EXERCISE MATERIALS Block Start
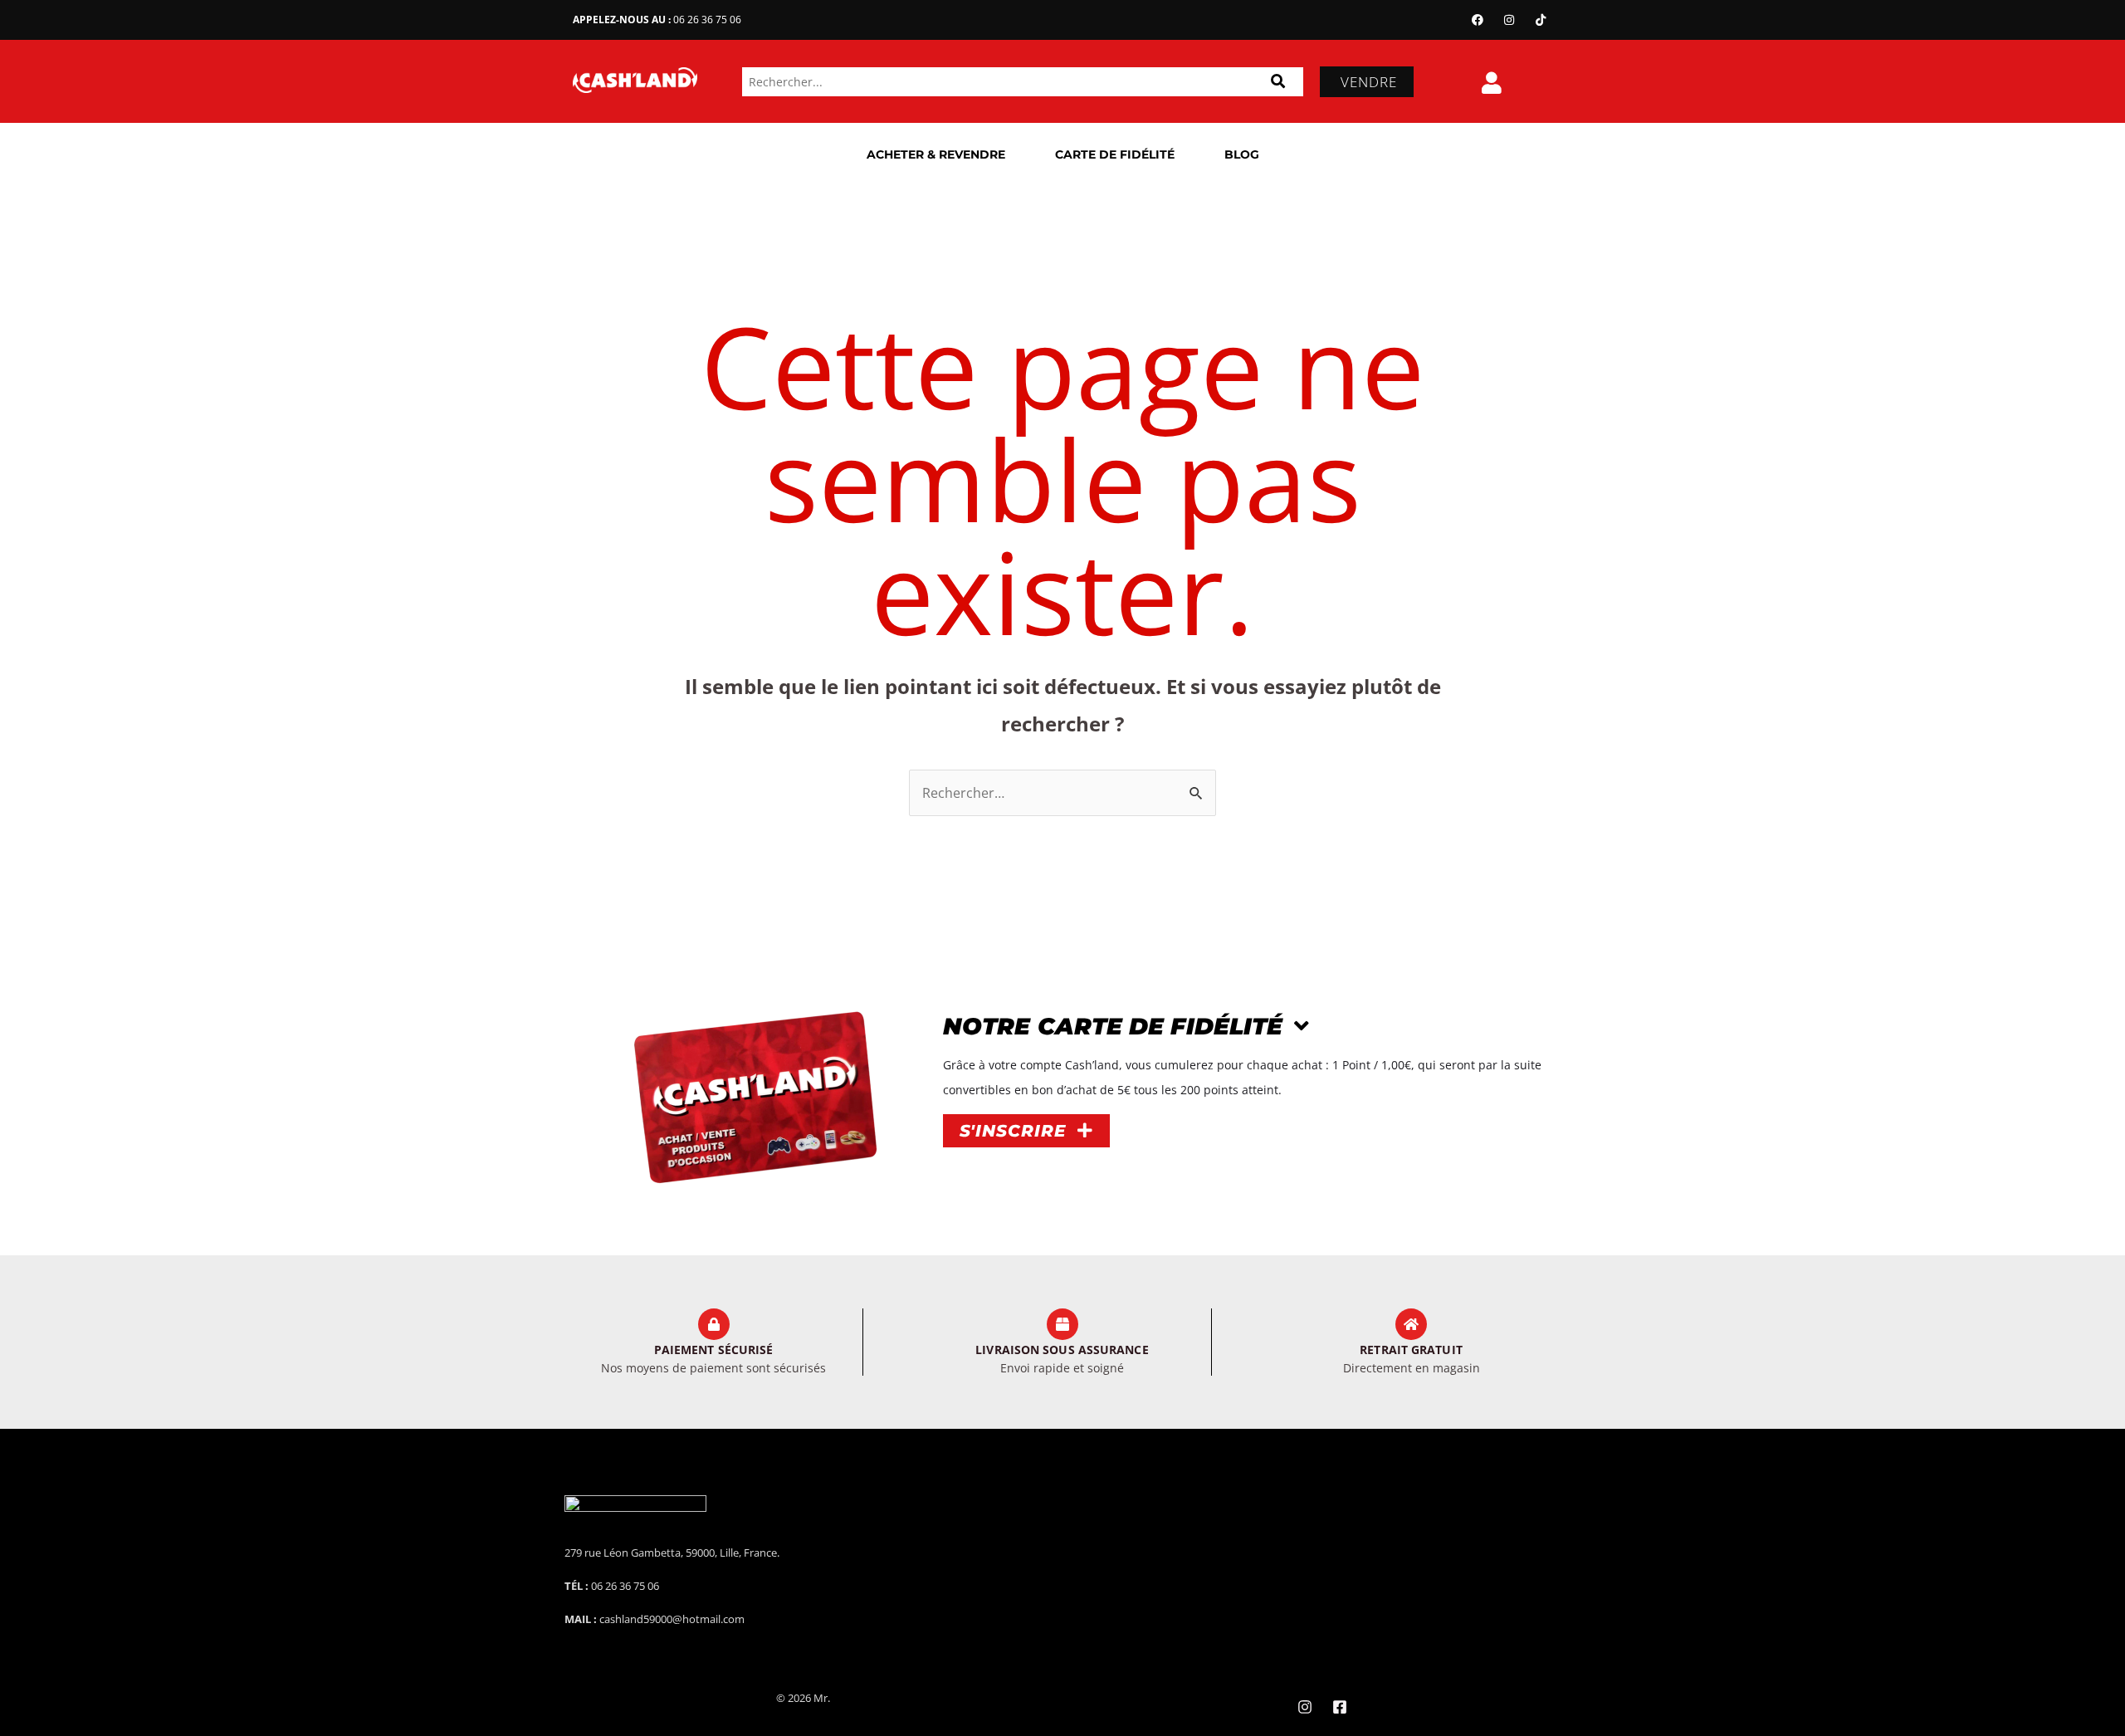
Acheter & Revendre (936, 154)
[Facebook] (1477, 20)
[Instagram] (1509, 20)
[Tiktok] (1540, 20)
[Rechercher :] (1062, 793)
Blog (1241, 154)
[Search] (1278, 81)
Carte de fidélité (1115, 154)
EXERCISE MATERIALS Block End
**INSTRUCTIONS FOR THE TASK**
Set aside the pictures. Then return every line of the material above verbatim.

**RESULT BELOW**
Acheter & Revendre (936, 154)
[Facebook] (1477, 20)
[Instagram] (1509, 20)
[Tiktok] (1540, 20)
[Rechercher :] (1062, 793)
Blog (1241, 154)
[Search] (1278, 81)
Carte de fidélité (1115, 154)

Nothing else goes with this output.